8. Chapter 8 – Analysis of Food: This section covers the importance of NABL Accredited and FSSAI Notified Laboratories with respect to testing of Food products. It mentions about the powers vested in the Food Authority for framing regulations in case of notifying an organisation for conducting Audits, appointing Food Analysts, duties of a food safety officer, rules for sampling and analysis of the product picked from the market, analysis of the imported food items and the entire process that should be followed by concerned authorities.

9. Chapter 9 – Offences and Penalties: An important aspect of regulations and law, offences, and penalties have to be carefully, but effectively dealt with. This chapter specifies under what conditions is the Food Business owner liable to be brought under the scanner. It mentions the penalties for selling sub-standard or poor quality food product, showing misleading advertisements, food containing extraneous matter, unhygienic or unsanitary processing, adulteration, unsafe food manufacture or distribution and such related offences, including the death of any customer.

10. Chapter 10 – Adjudication and Food Safety Appellate Tribunal: It mentions the appointment, duties, and role of the appointed officer under the situation of an offence. It also highlights the powers of the compounding officer(s) and the process once the suspected FBO is proved to have committed the offence.

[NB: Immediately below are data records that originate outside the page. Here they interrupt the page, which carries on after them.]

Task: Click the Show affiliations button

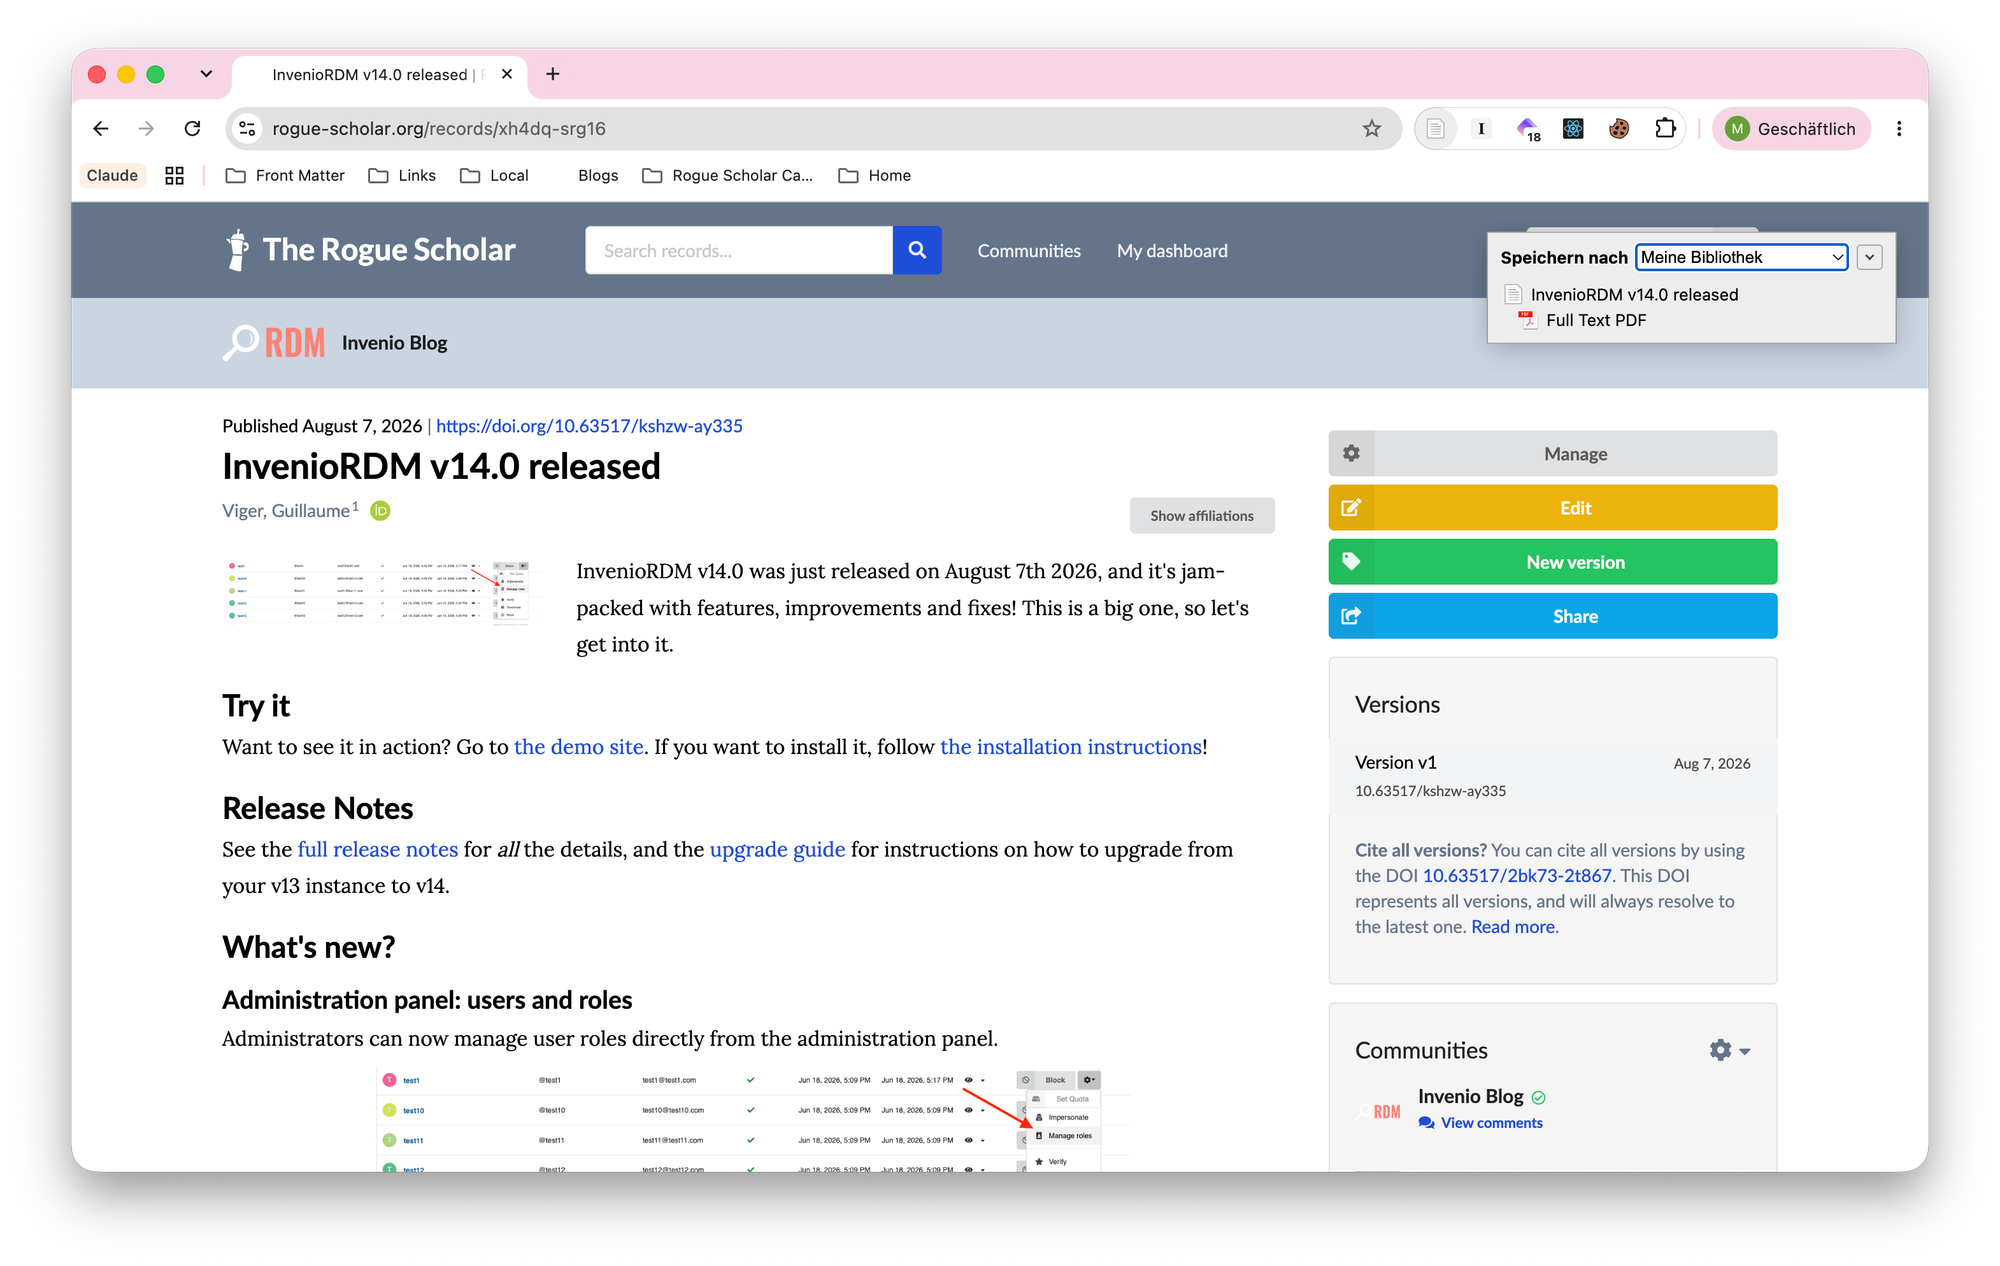Action: (x=1202, y=516)
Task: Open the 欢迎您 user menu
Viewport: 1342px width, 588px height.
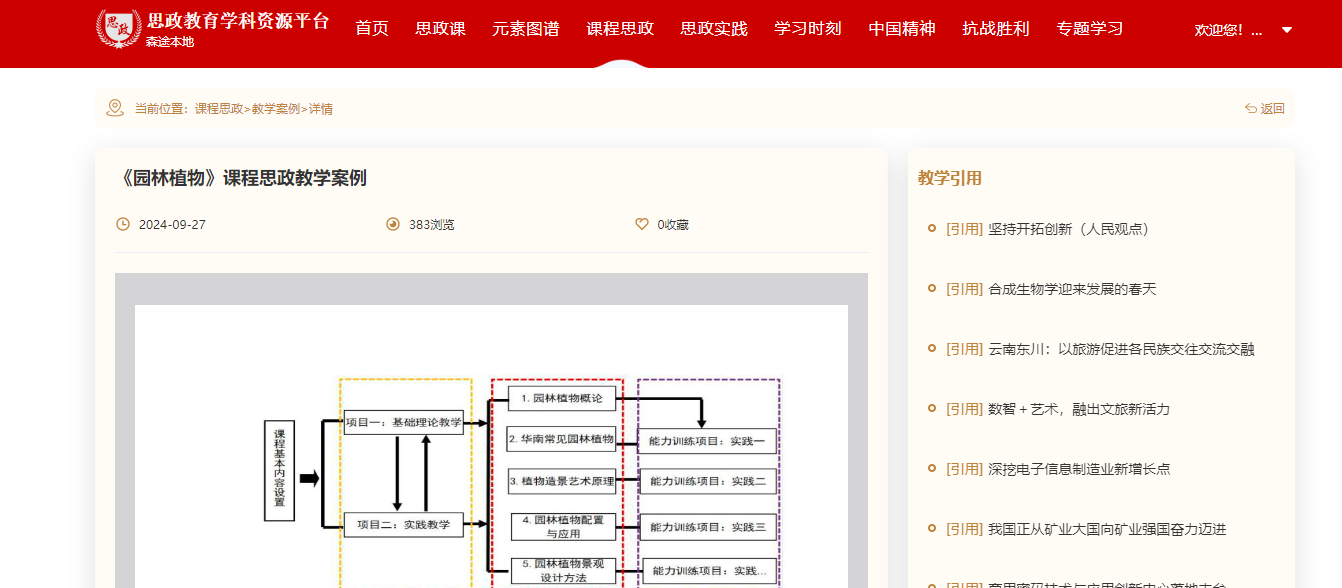Action: pyautogui.click(x=1228, y=30)
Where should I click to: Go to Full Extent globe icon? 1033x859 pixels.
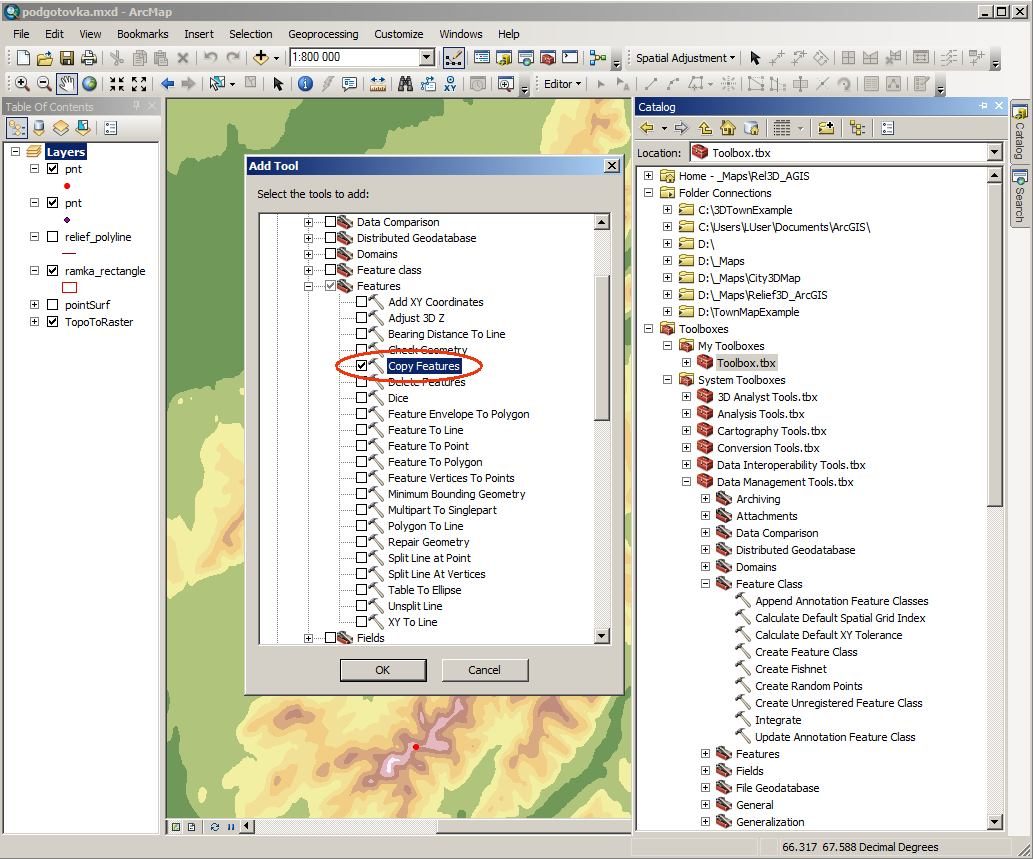pos(90,84)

It then gives us a gist of the hearing process for the offence committed and the establishment of the Food Safety Appellate Tribunal. It bifurcates the laws and the authorities of the civil jurisdiction and the Tribunal in the case of a food safety non-compliance. We can also see the mention of the special courts in the case of immediate proceedings needed, along with other aspects like appeal, time period and so on.

11. Chapter 11 – Finance, Accounts, Audits, and Reports: This speaks about the budget, audits and the annual report as structured by the Food Authority.

12. Chapter 12 – Miscellaneous: It mentions the authority of the State and Central Government, Transfer orders, penalties’ recoveries, etc. A special mention of Milk and Milk Products Order, 1992 is made here as well. More such aspects are finally explained which marks the end of the chapters.

The zones of the country are then mentioned in Sections, followed by the 8 Laws which when consolidated, for FSSA, 2006.

The Food Law has given way to many regulations and since it’s inception, many amendments and inclusions are made for enhancing the food standards. It laid the foundation of streamlined food standards in the country to be followed and improvised in the future.